Cordell Hull: "Father
of the United Nations"
Remembering all the mistakes
of Woodrow Wilson, Hull systematically avoided repeating them.
--Wilson had left the planning
of post-World War I foreign policy until six months after America's declaration
of war in April 1917. Hull initiated post-war planning days after Hitler's
invasion of Poland in 1939, over two years before Japan attacked at Pearl
Harbor and Hitler then declared war on the United States in 1941.
--Wilson had brought no members
of Congress with him to Paris in 1918. As early as 1942-43 Hull invited
both distinguished private thinkers and U.S. Representatives and Senators
into post-war planning. The seven persons who were the official United
States delegates at San Francisco in 1945 also included two Representatives
and two Senators--of both major political parties.
--Wilson had no elected
members of the Republican party with him in Paris in 1919. Hull set
in motion creation of a bipartisan U.S. Delegation to the San Francisco
conference which from April to June 1945 wrote the United Charter.
--Wilson had no women
delegates with him in 1919 at the Paris Peace Conference. The U.S. had
Virginia Gildersleeve at San Francisco.
--Finally, an earlier Senate
twice rejected American participation in the League of Nations. But the
1945 Senate quickly approved the U.N. Charter and America's membership
by a vote of 89 - 2.
Hull had corrected the mistakes
of Woodrow Wilson.
There is a recent book focused
on the making of the United Nations. It is by Townsend Hoopes and Douglas
Brinkley: FDR AND THE CREATION OF THE U.N. It was published
in 1997 in New Haven by Yale University Press (xii, 287 pp.)
This book is a disappointment. For it uncovers very few new facts. And
it sketches the impact of the principal actors in the making of the United
Nations very differently from the way it really was.
The book's nominal hero is
President Franklin Delano Roosevelt. Fair
enough, so far as it goes.
For as historian Ruth Russell once argued, the important thing is not who
first thought up an idea or proposed it to others but whether and when
the President or other top "official" American foreign policy makers accepted
it and implemented it. The trouble is that Franklin Roosevelt's ideas
about the League of Nations and international organization changed over
and over and in the end pretty well resembled what Secretary of State Cordell
Hull had been proposing for a long time: a league of equal sovereign states
delegating responsibility for crisis management to a Security Council.

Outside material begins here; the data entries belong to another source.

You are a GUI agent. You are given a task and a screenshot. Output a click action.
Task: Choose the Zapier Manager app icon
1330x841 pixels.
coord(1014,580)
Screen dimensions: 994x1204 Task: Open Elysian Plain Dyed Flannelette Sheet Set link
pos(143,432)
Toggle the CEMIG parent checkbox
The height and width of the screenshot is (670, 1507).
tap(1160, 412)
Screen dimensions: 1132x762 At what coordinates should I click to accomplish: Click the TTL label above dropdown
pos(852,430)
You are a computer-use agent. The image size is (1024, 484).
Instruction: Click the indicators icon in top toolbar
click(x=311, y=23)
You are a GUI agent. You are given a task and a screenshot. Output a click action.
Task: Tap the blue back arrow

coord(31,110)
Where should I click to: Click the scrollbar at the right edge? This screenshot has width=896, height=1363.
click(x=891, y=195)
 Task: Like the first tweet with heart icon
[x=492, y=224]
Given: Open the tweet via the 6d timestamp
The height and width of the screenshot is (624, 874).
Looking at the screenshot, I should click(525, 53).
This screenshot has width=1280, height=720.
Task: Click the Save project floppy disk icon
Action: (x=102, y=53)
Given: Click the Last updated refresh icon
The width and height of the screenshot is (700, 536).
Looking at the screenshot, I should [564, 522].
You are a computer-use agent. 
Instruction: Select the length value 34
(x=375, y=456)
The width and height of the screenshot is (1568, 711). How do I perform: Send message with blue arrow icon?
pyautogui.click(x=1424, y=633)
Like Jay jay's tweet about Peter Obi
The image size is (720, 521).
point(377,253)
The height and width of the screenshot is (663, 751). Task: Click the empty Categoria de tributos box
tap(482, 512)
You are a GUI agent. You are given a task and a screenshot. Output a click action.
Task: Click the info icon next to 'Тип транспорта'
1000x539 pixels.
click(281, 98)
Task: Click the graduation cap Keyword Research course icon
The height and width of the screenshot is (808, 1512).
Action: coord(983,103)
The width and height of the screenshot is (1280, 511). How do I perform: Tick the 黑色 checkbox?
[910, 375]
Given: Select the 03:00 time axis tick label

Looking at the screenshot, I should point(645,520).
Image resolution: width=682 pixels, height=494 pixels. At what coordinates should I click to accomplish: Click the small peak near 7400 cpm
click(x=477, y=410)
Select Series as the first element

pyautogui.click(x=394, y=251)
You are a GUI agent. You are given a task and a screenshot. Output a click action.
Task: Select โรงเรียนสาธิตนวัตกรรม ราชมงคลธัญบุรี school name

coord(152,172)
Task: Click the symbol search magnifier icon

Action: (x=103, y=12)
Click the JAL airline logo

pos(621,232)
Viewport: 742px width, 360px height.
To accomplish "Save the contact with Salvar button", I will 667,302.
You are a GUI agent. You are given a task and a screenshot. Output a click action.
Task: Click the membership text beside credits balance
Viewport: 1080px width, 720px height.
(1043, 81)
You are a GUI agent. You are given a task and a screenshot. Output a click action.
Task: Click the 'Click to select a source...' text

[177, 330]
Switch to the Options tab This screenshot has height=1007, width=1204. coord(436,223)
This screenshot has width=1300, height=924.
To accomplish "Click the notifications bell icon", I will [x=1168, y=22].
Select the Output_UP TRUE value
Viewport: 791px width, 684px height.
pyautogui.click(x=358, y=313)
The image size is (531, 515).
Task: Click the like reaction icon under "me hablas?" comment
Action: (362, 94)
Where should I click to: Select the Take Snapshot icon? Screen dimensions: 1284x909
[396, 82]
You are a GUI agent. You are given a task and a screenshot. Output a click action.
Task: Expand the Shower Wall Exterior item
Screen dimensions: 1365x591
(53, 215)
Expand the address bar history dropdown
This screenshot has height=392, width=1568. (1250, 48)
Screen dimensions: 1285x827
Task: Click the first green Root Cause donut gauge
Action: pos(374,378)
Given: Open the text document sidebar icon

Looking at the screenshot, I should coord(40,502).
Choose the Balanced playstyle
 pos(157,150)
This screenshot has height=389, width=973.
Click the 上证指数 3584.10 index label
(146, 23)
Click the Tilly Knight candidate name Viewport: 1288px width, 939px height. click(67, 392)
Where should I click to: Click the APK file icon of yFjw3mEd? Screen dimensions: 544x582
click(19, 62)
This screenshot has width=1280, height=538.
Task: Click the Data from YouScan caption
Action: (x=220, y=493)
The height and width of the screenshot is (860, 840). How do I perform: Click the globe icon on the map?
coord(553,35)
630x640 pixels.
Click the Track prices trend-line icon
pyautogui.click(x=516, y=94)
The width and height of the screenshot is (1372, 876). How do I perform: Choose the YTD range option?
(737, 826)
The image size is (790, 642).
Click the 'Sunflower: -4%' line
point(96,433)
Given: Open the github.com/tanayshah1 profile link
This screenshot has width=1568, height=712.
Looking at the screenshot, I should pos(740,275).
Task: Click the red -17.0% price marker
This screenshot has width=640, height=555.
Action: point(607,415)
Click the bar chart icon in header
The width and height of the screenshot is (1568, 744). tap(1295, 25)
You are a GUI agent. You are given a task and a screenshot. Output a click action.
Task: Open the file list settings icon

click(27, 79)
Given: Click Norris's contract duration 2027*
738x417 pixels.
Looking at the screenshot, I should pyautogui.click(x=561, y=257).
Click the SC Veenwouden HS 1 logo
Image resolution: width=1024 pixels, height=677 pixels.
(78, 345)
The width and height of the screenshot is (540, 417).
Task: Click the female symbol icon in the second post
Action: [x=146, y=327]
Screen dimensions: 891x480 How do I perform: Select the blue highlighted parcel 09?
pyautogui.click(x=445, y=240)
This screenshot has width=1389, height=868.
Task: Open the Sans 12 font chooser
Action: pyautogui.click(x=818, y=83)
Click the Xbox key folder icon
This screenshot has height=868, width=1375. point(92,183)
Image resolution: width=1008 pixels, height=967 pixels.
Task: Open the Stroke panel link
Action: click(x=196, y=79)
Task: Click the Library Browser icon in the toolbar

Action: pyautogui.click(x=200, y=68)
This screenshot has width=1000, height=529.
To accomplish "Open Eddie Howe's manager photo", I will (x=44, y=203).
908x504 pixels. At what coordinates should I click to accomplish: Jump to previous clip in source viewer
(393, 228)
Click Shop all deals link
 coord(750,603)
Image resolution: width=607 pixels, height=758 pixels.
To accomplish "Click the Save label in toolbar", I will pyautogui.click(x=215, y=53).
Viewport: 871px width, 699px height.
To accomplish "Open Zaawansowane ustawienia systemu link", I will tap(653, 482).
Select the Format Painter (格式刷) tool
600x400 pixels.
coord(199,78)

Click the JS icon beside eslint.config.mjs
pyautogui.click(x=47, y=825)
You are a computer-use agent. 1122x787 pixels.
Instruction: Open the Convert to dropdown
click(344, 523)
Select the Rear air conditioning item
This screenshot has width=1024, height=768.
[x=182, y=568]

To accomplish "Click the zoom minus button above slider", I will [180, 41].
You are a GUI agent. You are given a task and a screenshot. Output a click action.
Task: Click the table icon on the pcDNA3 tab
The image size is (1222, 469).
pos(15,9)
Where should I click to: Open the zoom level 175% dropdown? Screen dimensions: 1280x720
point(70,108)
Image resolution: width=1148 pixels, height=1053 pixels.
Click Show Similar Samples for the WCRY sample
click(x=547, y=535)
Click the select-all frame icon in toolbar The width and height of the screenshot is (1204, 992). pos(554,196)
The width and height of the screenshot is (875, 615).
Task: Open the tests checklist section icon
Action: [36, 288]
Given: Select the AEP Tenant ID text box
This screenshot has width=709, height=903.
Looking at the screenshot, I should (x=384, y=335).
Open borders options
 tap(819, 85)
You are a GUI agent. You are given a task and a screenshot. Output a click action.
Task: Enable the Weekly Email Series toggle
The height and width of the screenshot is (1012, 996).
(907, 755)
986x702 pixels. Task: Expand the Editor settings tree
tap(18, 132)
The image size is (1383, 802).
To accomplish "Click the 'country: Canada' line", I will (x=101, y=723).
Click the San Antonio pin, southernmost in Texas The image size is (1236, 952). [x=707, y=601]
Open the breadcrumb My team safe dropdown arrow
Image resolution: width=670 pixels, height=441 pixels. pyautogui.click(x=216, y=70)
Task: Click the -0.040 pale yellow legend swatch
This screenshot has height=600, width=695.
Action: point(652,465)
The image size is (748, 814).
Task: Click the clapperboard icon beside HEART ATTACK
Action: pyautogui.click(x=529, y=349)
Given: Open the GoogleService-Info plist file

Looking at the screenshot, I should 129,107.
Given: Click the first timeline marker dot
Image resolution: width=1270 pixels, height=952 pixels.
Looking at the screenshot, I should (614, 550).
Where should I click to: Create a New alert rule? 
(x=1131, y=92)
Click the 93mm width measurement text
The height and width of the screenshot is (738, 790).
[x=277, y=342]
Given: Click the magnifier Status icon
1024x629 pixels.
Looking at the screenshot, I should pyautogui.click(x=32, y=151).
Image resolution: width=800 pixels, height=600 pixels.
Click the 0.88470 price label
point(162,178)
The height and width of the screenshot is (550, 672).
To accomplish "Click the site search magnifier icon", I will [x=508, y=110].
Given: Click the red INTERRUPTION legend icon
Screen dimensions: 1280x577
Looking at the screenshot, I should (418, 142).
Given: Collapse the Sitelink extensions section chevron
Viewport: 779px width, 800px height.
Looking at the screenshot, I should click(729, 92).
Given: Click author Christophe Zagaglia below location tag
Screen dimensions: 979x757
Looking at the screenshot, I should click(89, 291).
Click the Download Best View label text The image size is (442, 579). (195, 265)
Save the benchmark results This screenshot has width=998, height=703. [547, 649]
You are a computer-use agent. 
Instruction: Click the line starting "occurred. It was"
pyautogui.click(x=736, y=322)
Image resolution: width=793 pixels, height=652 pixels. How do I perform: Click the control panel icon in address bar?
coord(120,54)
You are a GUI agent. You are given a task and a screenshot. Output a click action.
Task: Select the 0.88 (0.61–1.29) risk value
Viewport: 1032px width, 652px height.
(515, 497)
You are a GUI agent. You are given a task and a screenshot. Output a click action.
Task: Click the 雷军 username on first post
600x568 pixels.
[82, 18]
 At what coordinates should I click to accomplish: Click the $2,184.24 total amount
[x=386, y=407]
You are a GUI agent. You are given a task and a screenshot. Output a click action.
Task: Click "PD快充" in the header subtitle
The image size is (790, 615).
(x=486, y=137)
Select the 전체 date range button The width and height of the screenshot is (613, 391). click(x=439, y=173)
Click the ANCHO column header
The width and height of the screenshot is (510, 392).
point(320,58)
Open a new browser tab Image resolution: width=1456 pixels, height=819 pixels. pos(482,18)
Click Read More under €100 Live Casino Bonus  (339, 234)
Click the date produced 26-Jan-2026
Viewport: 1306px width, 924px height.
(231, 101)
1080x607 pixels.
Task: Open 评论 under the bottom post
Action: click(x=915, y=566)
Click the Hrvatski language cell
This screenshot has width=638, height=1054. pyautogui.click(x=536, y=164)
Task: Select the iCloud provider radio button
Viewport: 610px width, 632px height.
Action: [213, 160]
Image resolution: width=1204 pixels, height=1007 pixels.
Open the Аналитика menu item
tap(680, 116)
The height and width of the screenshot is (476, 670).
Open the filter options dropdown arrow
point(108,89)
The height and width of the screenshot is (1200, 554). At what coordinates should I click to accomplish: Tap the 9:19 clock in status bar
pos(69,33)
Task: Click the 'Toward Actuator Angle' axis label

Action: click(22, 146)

The book's real hero is Under
Secretary of State Sumner Welles. That, too, is fine so far as it goes.
Welles led an internal State Department study which recommended a post-war
international organization for keeping the peace which was at least eighty
percent identical with the much maligned League of Nations. And such is
what we now have.
James T. Shotwell,
Clarke M. Eichelberger, et al.
The greatest sins of FDR
AND THE CREATION OF THE U.N. are sins of omission. For Townsend
Hoopes and Douglas Brinkley mention only in passing individual contributors
whose creative roles were far greater than the public remembers. Admittedly,
few today can identify Columbia University's Professor James T. Shotwell
or his collaborator Clarke M. Eichelberger. But they triumphantly rallied
American public opinion behind the idea of the United Nations. Who can
name the members of the U.S. delegation to the San Francisco charter-writing
conference such as Dean Virginia Gildersleeve of Barnard College or U.S.
Representative Sol Bloom? Yet it is to Bloom that we owe the beginning
words of the United Nations Charter, "We, the peoples of the United Nations."
Is not that an improvement over Jan Christiaan Smuts's original draft proposal,
"The High Contracting Parties?"
From the time former President
Theodore Roosevelt, in accepting the Nobel Peace Prize in 1910, first embraced
"a league to enforce peace," most of the ideas behind the
United Nations have been contributed by American citizens. And most of
those ideas also sprang from the minds and hearts of essentially private
persons, not from elected officials or Government bureaucrats. The book
by Hoopes and Brinkley downplays private contributions to the vanishing
point. And yet it was the huge contributions by private Americans which
made the United Nations, as originally designed and created, a thoroughly
and democratically American product.